A Two-step Surface-based 3D Deep Learning Pipeline for Segmentation of Intracranial Aneurysms
This work addresses the problem of accurate aneurysm segmentation for medical diagnosis and surgical planning, representing an incremental improvement over existing methods.
The authors tackled the segmentation of intracranial aneurysms from brain artery surfaces, proposing a two-step surface-based deep learning pipeline that achieved a dice similarity coefficient of 72%, significantly outperforming a prior voxel-based method at 46%.

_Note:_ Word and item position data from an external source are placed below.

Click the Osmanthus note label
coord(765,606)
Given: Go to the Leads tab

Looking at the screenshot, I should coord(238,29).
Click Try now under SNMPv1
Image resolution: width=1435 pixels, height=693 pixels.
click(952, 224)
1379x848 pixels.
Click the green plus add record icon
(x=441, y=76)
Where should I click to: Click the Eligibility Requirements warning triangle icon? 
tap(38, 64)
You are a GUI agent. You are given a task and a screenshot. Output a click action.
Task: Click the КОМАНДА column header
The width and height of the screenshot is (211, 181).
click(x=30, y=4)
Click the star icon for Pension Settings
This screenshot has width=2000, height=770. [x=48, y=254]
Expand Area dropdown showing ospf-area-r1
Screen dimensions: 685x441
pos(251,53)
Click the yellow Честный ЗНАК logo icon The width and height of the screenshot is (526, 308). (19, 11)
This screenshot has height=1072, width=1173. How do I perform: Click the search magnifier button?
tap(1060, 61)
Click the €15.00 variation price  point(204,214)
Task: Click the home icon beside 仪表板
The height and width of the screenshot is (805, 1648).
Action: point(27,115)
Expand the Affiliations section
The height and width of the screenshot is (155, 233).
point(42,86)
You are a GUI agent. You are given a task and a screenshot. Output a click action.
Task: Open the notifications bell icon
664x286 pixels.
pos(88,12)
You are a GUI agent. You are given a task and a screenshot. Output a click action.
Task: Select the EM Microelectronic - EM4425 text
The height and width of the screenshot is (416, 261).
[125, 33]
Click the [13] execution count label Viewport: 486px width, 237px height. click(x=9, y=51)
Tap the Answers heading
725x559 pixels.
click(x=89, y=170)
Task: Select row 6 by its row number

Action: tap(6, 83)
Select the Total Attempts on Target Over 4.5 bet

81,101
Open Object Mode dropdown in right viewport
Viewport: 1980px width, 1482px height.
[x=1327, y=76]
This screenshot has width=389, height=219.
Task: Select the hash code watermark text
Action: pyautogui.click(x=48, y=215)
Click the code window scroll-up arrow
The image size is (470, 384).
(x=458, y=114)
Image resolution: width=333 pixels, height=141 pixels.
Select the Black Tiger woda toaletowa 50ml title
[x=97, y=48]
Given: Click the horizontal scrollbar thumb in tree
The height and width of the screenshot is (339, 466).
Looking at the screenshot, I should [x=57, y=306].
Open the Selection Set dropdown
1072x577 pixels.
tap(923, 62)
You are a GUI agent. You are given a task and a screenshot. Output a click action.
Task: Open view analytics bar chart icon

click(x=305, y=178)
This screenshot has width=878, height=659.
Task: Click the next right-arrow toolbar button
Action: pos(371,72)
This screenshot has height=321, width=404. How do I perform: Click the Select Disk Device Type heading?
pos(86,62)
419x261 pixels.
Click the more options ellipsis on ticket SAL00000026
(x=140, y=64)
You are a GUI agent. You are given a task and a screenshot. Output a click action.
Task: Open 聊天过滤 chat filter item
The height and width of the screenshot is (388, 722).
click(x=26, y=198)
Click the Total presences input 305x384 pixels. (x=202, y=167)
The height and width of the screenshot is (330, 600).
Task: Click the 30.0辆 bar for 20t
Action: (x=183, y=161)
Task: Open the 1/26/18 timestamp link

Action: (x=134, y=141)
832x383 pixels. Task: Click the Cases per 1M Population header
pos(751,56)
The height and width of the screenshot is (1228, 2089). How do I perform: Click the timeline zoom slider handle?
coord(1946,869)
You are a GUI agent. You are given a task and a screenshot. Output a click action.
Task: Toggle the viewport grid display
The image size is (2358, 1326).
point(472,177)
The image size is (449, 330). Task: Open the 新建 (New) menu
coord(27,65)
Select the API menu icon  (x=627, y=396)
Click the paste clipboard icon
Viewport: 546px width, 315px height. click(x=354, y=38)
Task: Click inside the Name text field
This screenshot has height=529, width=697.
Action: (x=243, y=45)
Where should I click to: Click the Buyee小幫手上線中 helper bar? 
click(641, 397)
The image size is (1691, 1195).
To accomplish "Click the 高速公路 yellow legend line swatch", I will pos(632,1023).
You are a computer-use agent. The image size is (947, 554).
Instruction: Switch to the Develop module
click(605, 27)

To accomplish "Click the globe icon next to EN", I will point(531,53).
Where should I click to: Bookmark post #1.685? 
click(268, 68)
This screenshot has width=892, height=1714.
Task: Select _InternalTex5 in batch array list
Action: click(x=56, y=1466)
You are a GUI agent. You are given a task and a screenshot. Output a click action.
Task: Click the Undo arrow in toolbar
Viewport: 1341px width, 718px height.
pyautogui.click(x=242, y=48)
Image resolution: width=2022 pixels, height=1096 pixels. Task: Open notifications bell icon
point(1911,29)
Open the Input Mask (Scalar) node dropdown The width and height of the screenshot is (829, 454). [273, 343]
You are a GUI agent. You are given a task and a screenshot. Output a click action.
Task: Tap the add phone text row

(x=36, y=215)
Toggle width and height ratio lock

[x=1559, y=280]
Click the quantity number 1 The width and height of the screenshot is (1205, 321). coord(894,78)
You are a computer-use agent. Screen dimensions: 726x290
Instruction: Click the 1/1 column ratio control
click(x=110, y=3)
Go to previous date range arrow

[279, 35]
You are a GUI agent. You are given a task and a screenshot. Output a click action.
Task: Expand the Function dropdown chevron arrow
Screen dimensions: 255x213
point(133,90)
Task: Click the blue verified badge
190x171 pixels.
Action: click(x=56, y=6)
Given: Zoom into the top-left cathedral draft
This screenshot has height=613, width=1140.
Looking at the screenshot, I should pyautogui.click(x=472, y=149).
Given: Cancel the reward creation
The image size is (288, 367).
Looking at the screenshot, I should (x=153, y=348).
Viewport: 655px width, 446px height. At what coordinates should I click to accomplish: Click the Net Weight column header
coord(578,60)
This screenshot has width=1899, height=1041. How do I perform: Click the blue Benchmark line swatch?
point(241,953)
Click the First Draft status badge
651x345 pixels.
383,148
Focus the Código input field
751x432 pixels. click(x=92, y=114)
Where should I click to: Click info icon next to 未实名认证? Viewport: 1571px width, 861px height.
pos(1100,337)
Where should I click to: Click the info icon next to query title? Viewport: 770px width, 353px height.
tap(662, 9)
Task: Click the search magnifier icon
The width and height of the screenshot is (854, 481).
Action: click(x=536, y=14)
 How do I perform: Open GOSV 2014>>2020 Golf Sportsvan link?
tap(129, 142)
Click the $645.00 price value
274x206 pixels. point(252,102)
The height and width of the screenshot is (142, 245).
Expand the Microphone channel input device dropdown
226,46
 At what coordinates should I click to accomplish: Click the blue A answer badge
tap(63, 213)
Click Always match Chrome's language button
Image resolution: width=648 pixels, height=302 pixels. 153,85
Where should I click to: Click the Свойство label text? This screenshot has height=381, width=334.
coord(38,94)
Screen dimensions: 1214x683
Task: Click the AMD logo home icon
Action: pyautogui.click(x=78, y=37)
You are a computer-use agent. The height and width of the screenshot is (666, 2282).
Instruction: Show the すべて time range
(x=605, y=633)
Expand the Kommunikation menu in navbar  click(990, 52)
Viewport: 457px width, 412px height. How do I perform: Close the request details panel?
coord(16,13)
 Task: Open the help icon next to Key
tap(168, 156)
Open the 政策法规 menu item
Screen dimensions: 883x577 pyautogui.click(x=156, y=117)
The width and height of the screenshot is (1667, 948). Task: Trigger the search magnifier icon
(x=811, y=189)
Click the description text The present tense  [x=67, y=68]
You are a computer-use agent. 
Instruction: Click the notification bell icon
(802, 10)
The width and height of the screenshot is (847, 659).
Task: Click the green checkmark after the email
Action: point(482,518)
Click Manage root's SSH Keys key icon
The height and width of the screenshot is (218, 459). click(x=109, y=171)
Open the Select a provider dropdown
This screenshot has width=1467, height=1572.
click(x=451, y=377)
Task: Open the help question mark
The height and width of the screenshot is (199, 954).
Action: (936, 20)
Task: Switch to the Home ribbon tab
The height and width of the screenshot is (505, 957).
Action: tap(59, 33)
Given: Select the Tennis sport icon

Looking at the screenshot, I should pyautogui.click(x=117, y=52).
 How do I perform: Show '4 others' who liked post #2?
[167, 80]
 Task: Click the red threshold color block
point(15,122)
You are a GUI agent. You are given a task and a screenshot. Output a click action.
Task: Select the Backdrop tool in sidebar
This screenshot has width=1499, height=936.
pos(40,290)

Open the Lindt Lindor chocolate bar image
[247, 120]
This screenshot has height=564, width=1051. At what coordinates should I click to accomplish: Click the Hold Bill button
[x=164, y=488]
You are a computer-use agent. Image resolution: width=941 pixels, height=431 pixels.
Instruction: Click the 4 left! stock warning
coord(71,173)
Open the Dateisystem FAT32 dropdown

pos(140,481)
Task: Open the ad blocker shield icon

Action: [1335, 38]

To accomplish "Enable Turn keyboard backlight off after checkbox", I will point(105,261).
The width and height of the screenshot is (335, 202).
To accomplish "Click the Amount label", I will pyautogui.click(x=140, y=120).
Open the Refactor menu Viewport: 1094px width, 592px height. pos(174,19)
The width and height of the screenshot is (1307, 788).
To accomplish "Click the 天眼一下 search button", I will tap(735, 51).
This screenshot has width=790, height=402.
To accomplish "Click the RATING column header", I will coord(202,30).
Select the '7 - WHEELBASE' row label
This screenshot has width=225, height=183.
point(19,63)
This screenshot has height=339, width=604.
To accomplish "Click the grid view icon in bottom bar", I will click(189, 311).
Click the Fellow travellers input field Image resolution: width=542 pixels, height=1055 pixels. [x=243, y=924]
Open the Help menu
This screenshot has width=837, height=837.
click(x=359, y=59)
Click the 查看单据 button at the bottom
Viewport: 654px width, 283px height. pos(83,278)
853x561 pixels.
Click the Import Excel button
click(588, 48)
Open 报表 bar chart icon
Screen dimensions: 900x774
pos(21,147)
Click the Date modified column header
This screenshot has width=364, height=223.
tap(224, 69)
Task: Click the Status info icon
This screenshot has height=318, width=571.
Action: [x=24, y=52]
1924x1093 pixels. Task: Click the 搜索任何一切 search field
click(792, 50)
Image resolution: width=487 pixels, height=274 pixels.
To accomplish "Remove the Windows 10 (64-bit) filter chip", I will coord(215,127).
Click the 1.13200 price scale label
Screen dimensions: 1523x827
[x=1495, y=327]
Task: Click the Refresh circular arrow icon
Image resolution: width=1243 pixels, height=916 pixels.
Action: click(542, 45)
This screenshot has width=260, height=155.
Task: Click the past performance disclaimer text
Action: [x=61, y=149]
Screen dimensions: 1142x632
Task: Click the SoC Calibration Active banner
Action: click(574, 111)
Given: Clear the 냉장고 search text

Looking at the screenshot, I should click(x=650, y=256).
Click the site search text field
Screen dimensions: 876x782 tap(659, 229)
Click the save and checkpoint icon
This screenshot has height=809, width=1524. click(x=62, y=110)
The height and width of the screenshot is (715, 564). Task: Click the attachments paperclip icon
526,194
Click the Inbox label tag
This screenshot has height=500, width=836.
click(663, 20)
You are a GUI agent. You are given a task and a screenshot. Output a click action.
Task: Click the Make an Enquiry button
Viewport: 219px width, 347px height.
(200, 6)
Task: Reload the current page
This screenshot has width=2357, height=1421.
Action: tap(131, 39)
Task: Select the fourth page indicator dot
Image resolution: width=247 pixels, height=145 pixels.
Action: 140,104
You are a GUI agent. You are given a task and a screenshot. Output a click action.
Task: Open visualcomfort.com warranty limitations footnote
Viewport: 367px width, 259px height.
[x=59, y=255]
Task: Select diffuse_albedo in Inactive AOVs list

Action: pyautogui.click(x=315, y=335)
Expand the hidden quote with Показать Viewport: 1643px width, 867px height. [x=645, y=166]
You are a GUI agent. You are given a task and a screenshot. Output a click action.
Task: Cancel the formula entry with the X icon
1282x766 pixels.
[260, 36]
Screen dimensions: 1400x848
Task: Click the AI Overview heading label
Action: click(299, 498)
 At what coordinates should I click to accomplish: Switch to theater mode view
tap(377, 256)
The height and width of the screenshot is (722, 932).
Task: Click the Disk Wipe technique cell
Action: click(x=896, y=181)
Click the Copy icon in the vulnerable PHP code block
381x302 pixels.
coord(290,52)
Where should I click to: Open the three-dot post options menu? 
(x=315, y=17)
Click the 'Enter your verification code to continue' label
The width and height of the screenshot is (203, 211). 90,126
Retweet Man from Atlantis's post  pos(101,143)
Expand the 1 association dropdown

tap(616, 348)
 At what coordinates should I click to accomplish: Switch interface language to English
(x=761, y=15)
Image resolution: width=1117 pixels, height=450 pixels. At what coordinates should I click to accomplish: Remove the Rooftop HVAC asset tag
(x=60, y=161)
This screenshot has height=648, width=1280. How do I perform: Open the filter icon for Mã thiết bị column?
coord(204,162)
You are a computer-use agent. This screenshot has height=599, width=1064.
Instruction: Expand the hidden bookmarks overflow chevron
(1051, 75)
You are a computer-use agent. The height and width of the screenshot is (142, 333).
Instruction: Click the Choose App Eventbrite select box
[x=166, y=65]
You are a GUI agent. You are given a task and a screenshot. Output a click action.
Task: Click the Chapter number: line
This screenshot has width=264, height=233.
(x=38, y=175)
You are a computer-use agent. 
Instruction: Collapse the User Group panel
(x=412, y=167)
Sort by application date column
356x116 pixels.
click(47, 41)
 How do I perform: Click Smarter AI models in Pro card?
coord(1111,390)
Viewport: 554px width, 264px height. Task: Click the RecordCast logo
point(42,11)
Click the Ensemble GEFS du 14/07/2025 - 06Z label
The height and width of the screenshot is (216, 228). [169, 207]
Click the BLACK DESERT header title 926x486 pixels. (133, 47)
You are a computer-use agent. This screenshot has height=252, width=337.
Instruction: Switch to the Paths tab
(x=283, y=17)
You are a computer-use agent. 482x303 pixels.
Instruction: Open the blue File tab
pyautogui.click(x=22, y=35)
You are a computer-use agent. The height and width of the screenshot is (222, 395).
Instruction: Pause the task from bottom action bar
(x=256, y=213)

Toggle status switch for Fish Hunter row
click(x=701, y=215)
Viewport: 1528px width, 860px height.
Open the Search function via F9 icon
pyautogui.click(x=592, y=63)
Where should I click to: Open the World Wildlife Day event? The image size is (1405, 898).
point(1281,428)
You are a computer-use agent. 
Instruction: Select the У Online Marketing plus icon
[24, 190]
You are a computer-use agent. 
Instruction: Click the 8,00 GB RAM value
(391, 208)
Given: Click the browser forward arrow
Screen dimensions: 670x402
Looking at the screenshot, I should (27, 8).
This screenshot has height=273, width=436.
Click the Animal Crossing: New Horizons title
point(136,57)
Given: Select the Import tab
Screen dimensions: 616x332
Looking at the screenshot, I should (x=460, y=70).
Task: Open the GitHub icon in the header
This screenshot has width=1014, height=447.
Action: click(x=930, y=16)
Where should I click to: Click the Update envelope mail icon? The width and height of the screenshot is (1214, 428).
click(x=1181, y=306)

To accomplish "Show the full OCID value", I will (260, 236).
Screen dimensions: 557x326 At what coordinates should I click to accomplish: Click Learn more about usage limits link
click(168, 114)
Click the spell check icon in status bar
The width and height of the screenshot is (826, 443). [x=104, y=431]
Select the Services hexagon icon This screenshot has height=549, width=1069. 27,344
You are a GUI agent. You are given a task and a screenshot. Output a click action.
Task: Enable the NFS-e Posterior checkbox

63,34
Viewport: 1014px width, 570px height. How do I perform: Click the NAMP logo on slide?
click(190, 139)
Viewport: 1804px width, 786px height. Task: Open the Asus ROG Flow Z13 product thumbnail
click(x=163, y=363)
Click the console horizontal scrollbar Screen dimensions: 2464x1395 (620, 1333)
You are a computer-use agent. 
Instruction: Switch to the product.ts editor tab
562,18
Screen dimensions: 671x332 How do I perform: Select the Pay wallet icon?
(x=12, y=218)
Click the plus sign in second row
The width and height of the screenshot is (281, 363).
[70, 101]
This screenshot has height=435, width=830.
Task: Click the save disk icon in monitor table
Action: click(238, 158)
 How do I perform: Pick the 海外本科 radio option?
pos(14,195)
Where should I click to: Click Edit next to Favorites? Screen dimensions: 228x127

The exact shape of intracranial aneurysms is critical in medical diagnosis and surgical planning. While voxel-based deep learning frameworks have been proposed for this segmentation task, their performance remains limited. In this study, we offer a two-step surface-based deep learning pipeline that achieves significantly higher performance. Our proposed model takes a surface model of entire principal brain arteries containing aneurysms as input and returns aneurysms surfaces as output. A user first generates a surface model by manually specifying multiple thresholds for time-of-flight magnetic resonance angiography images. The system then samples small surface fragments from the entire brain arteries and classifies the surface fragments according to whether aneurysms are present using a point-based deep learning network (PointNet++). Finally, the system applies surface segmentation (SO-Net) to surface fragments containing aneurysms. We conduct a direct comparison of segmentation performance by counting voxels between the proposed surface-based framework and the existing voxel-based method, in which our framework achieves a much higher dice similarity coefficient score (72%) than the prior approach (46%).